The Court concludes that Tom is not entitled to attorneys' fees pursuant to the IDEA under the circumstances presented, and accordingly overrules Tom's Objections and adopts the F&R on this point.
Tom also objects to the Magistrate Judge's finding that the third-party claims were not frivolous for purposes of HRS § 607-14.5. In support of this argument, he posits that "[e]ven in the absence of any specific precedent we think this Court should award fees and costs to this prevailing third-party defendant because the failure to do so will simply reward the state defendants for bringing claims that should never have been pursued in the first place." Objections at 5. The Court declines to award fees under Tom's proposed standard.

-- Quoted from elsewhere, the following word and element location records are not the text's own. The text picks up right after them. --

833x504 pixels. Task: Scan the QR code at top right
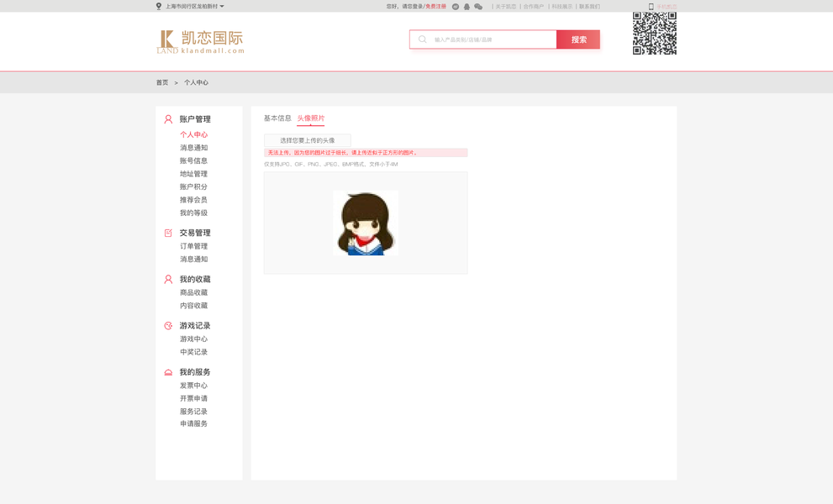click(x=654, y=34)
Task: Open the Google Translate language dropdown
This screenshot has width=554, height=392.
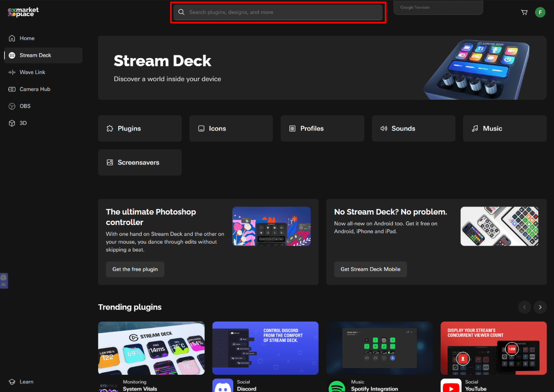Action: 438,7
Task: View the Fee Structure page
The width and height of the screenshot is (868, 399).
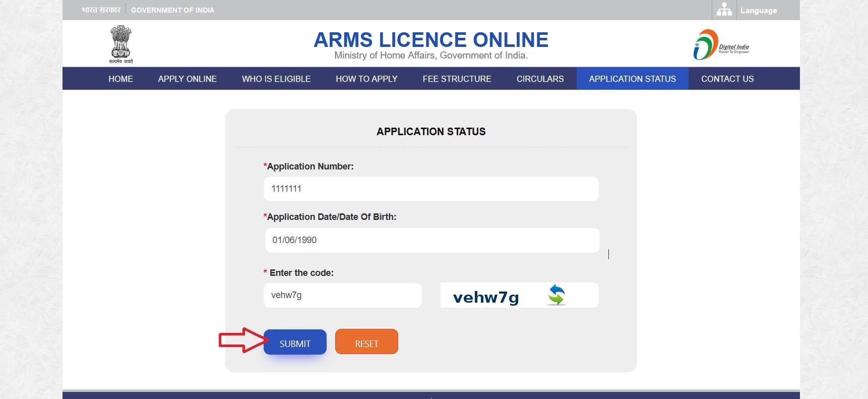Action: [x=457, y=79]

The Magistrate Judge recommended denying Tom's request for fees under HRS § 607-14.5, which authorizes fees and costs in cases involving frivolous claims, as follows:
HRS § 607-14.5.
A "frivolous" claim is one that is "`so manifestly and palpably without merit, so as to indicate bad faith on the pleader's part such that argument to the court was not required.'" Canalez v. Bob's Appliance Serv. Ctr., Inc., 89 Haw. 292, 300, 972 P.2d 297, 303 (1999) (quoting Coll v. McCarthy, 72 Haw. 20, 29, 804 P.2d 881, 887 (1991)). The Magistrate Judge accurately noted that the Court made no specific finding, in writing or otherwise, that the third-party claims were frivolous. Indeed, the Court denied Tom's motion to dismiss and Rule 50(a) motion on the third-party claims, evincing sufficient questions going to the merits — and correspondingly a lack of frivolousness — to allow the claims to reach the jury. Although the jury found that Tom was not liable to the State Defendants for contribution, he failed to establish during the course of trial — and now post-trial — that the third-party claims were so manifestly and palpably without merit so as to indicate bad faith on the part of the State Defendants. Consequently, Tom is not entitled to attorneys' fees under HRS § 607-14.5.

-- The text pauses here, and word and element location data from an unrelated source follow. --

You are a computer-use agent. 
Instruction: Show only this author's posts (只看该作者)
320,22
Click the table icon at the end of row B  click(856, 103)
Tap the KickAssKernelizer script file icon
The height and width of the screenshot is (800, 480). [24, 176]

Upon de novo review of the F&R, and based on its own review and familiarity with this case, the Court overrules Tom's Objections and adopts the F&R's recommendation to deny the request for attorneys' fees and costs under HRS § 607-14.5.
For the foregoing reasons, the Court ADOPTS the Findings and Recommendation to Deny Third-Party Defendant Tom's Motion for Attorneys' Fees.
IT IS SO ORDERED.
P.N. v. Seattle Sch. Dist. No. 1, 474 F.3d 1165, 1167 (9th Cir. 2007).